We are able to discern the following facts from the limited record provided to us on appeal. In February 2001, the division for children, youth and families (DCYF) received a report that the children were neglected. After neglect petitions were filed, the Plymouth Family Division ordered the children removed from the appellant's home. They were subsequently placed with their father, who was divorced from the appellant. Following proceedings in the Plymouth Family Division, the appellant appealed to the superior court, see RSA 169–C:28 (2002), which entered a finding of neglect against her. After a dispositional hearing, the superior court closed the neglect case, awarded legal custody of the children to their father and directed that all further proceedings concerning visitation and custodial rights be considered within the jurisdiction of the parents' marital case.

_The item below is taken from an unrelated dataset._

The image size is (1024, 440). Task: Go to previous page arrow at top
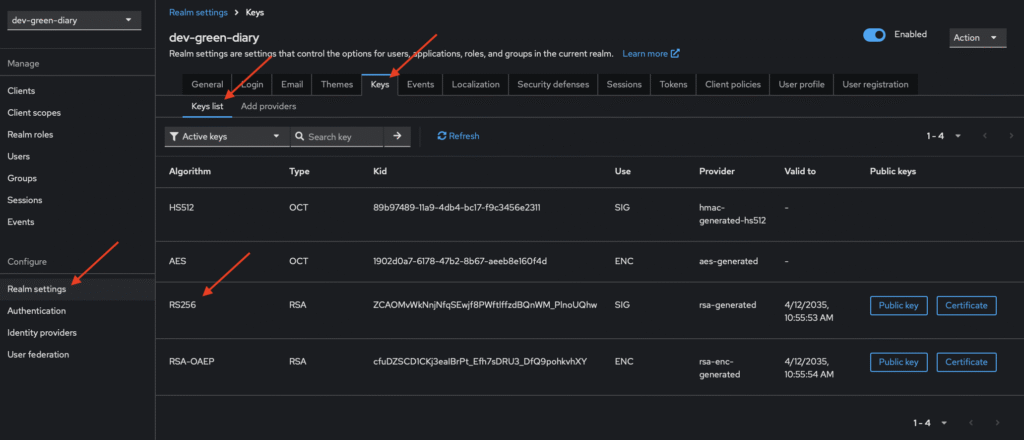point(984,136)
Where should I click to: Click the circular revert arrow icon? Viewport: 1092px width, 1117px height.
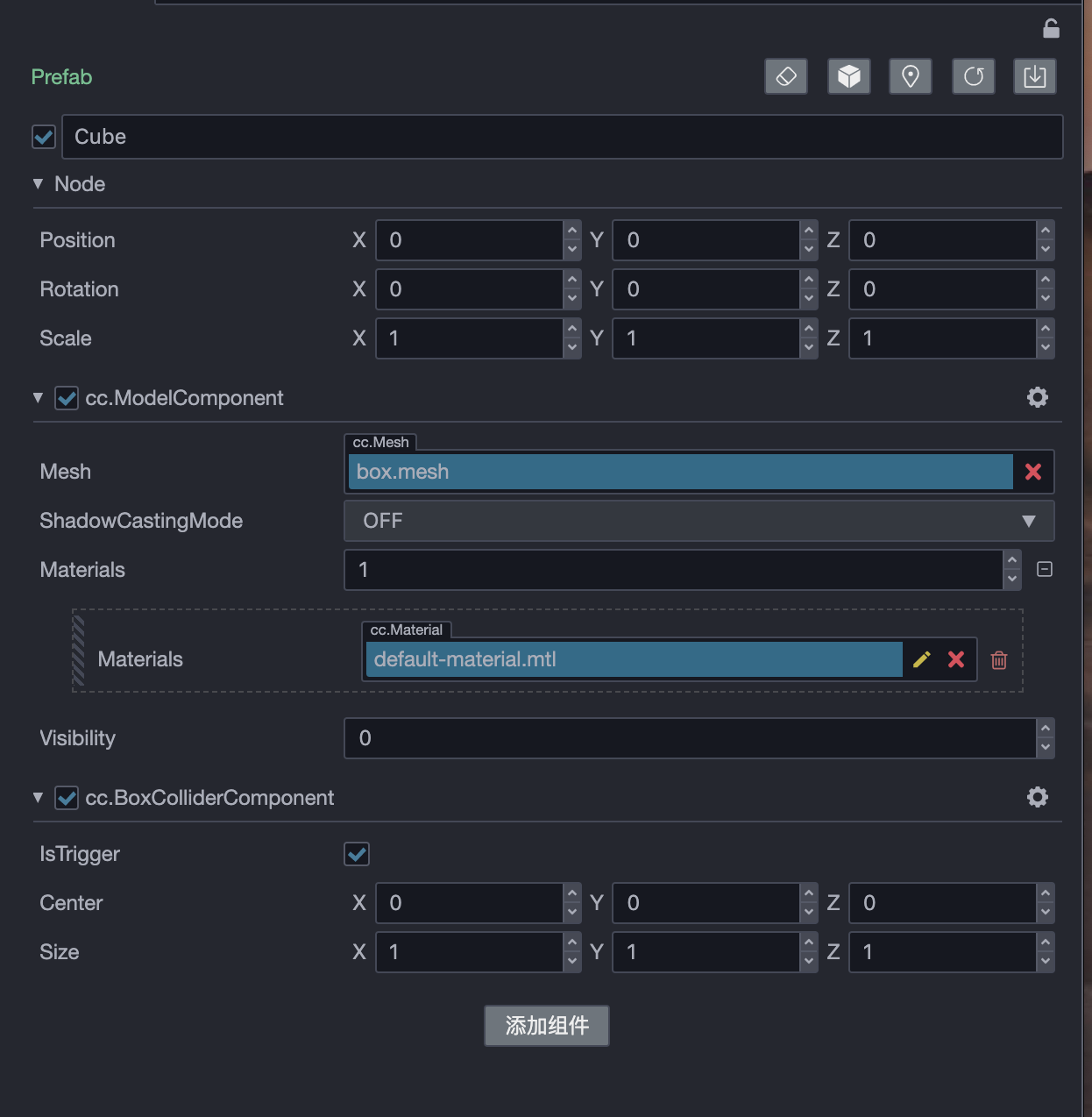tap(973, 76)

On appeal, the appellant contends that RSA 169–C:19 and :21 required the superior court to specify conditions for reunification with her children in its dispositional order, and that its failure to do so deprived her of both her statutory rights and procedural due process. The State argues that RSA 169–C:21 applies only to proceedings in the district court or family division, and that the appellant had failed to satisfy the conditions for reunification established by the family division.

We will sustain the findings and rulings of the trial court unless they are unsupported by the evidence or tainted by error of law. See In re P. Children, 149 N.H. 129, 130, 816 A.2d 982 (2003). The issue before us involves the interpretation of a statute, which is a question of law that we review de novo . See Appeal of Tennis, 149 N.H. 91, 93 816 A.2d 973 (2003). When interpreting a statute, we start with the language of the statute itself. See id.

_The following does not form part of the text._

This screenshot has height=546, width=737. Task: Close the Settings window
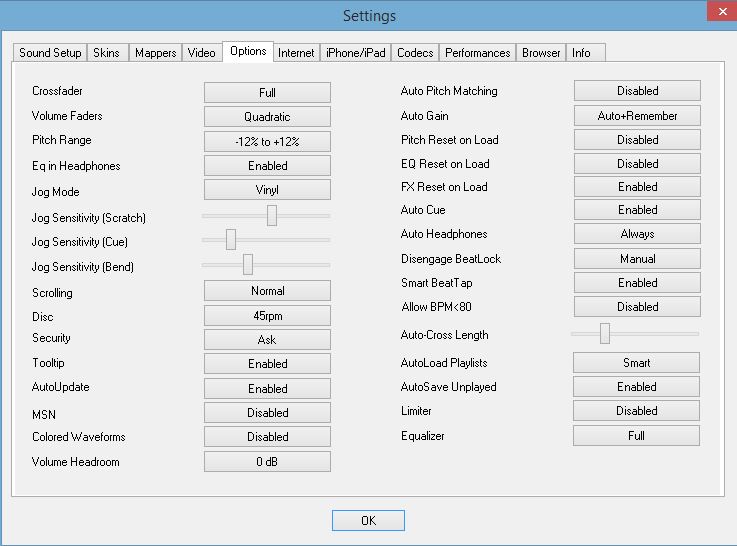(x=718, y=13)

RSA 169–C:21, II provides that, if the court enters a final order finding a child neglected, the order "shall include conditions the parents shall meet before the child is returned home." We note that the children have been placed with one of their parents. At oral argument, the State conceded for purposes of this case that the requirement imposed by RSA 169–C:21, II attaches when a child is removed from the home regardless of where the child is subsequently placed. Therefore, we do not consider whether placement with a parent constitutes an exception to the application of the statute.

We have previously held that RSA 169–C:28 requires "the superior court to hear both the adjudicatory and dispositional aspects of [a] neglect case de novo ."

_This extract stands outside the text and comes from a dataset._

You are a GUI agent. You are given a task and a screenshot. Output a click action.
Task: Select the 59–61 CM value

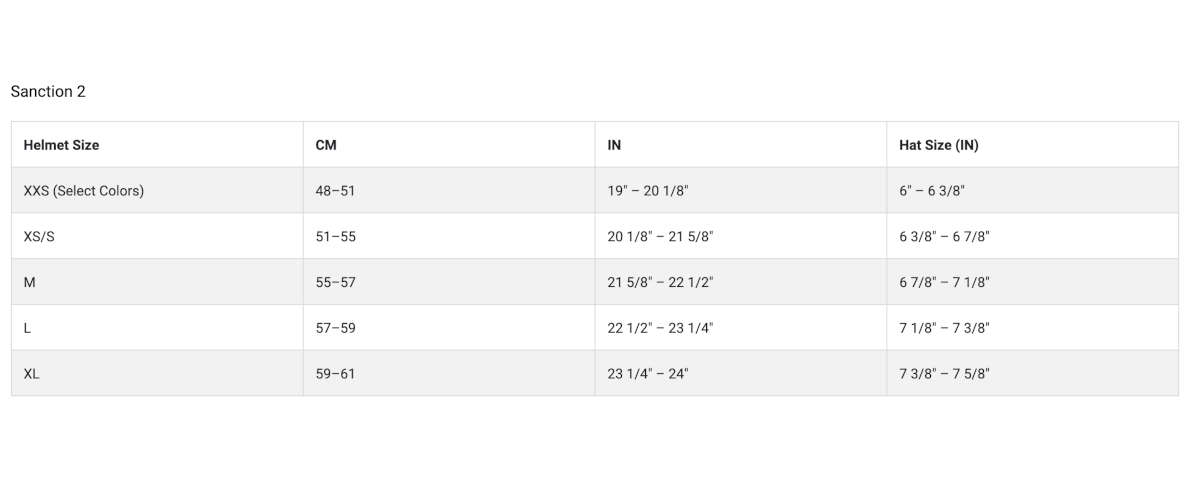pos(335,374)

In re Thomas M., 141 N.H. 55, 60, 676 A.2d 113 (1996). A "hearing de novo" is defined as: "1. A reviewing court's decision of a matter anew, giving no deference to a lower court's findings. 2. A new hearing of a matter, conducted as if the original hearing had not taken place." Black's Law Dictionary 725 (7th ed.1999); see also RSA 282–A:23 (1999). The procedures to be followed in adjudicatory and dispositional hearings are set forth in RSA 169–C:18 and :19. RSA 169–C:21 provides that if sufficient facts are presented at the adjudicatory hearing to sustain the neglect petition, "the court shall enter a final order in writing finding that the child has been ... neglected" and...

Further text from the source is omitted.